INSTRUCTIONS TO FOLLOW:
Your task is to copy every line of the entries that contains "details".

DATA PROVIDED:

Content starts

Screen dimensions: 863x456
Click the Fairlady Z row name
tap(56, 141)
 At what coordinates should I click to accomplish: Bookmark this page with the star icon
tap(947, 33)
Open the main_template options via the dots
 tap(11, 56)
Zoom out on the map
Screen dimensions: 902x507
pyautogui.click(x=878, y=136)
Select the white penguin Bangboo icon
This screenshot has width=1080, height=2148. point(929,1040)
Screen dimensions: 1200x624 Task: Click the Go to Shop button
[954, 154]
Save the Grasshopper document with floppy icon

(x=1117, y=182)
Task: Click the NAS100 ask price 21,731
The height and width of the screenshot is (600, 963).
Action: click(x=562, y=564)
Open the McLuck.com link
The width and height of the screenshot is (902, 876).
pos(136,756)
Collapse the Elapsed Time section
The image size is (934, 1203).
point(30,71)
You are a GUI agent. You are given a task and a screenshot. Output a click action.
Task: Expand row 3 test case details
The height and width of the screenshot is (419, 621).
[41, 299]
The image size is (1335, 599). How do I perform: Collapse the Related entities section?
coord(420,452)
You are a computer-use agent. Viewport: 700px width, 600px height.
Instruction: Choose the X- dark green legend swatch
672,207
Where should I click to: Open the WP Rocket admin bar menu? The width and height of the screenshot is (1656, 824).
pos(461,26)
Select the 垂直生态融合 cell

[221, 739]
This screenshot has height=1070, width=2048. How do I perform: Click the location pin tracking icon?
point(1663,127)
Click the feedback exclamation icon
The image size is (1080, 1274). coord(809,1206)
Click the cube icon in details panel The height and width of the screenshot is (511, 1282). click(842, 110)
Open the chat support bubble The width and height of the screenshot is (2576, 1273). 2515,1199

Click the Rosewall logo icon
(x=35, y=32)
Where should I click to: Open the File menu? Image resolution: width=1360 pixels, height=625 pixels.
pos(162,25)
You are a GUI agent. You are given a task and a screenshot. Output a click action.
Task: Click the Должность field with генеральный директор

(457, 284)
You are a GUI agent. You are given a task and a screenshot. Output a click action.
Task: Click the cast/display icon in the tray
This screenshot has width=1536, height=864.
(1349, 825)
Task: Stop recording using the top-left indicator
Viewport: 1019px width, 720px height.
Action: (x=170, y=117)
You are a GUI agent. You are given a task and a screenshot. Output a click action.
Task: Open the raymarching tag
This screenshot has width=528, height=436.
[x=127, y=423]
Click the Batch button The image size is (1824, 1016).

Content ends

SOLUTION FOR THIS TASK:
Task: Expand row 3 test case details
Click the cube icon in details panel The height and width of the screenshot is (511, 1282). click(842, 110)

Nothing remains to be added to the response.